The “private copying” levy, established in 1985, aims to compensate copyright societies for the possibility offered by different devices to make copies of works. From the 2000s, it extended to digital devices such as CDs, DVDs, tablets and other smartphones (with some imbroglios for refurbished smartphones). This list may well grow in the future.

The “private copy” tax, the turn of the cloud?

This is news, and not really the best, which has just been transmitted by the media The Informed. The members of the Private Copying Commission, located within the Ministry of Culture and in charge of managing the “private copying” levy, are currently working on an update of the latter. The opportunity for rights holders such as the Society of Authors, Composers and Music Publishers (SACEM) or the Society of Dramatic Authors and Composers (SACD) to request the integration of new technological means in the list of devices subject to the tax .

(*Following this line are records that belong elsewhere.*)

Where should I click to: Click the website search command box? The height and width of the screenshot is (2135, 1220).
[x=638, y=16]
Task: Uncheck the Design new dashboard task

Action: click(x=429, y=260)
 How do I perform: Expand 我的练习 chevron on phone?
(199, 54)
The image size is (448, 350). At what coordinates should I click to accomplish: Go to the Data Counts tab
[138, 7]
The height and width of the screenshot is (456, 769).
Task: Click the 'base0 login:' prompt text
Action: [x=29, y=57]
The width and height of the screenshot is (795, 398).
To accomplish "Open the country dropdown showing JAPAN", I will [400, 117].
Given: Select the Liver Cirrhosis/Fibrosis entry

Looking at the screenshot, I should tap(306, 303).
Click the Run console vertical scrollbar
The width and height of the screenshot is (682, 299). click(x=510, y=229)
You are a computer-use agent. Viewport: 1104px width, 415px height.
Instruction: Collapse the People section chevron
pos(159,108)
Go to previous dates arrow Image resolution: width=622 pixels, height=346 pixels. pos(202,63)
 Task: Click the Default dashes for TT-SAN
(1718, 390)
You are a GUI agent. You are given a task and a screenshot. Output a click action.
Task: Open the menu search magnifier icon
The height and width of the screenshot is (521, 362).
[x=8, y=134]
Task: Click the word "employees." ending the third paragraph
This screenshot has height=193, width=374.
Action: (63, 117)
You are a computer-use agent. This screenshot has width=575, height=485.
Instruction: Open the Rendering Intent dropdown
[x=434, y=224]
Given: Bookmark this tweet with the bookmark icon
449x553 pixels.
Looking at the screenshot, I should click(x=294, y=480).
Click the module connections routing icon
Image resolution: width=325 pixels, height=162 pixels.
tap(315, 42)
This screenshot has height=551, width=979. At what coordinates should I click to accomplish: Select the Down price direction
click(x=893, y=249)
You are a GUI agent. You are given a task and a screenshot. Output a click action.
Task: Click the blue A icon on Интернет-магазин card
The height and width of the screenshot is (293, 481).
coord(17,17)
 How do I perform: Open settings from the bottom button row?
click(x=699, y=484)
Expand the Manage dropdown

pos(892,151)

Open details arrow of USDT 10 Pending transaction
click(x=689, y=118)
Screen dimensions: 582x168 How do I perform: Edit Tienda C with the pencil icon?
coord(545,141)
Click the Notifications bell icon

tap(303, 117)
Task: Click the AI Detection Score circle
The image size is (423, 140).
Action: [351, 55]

They want cloud services, where images, photos, music or videos can be stored (and therefore “copied”), to also be subject to the fee in the future. To support their argument, they recall the so-called Austro-Mechana case law established by the Court of Justice of the European Union (CJEU) on March 24, 2022, according to which all media allowing reproduction were covered by the tax. This included reproductions made ” on a server in which a storage space is made available to a user “.

credit card computer © Shutterstock

Still a little more to pay? © Shutterstock

Computers might not cut it anymore

So, will the big cloud providers like OVH, iCloud, Dropbox and other Amazon Drive have to pay in turn? Not necessarily, because for the European Court, the consequence of its decision would not necessarily be the taxation of cloud specialists offering storage. Instead, the devices from which the storage operations would start could be rather preferred by the authorities.

These devices have a name for the rights holders: computers. Either devices that were not currently taxed. ” Personal computers, as well as smartphones or tablets, are likely to be used for cloud backup, either by using the device’s operating system (e.g. Microsoft’s One Drive service), or a content management system (e.g. iTunes), or dedicated backup software “, they explain in a note.

If they were to end up winning their case, a fee of around 14 euros could be added to the cost of each computer, an amount already levied for each smartphone in France under private copying.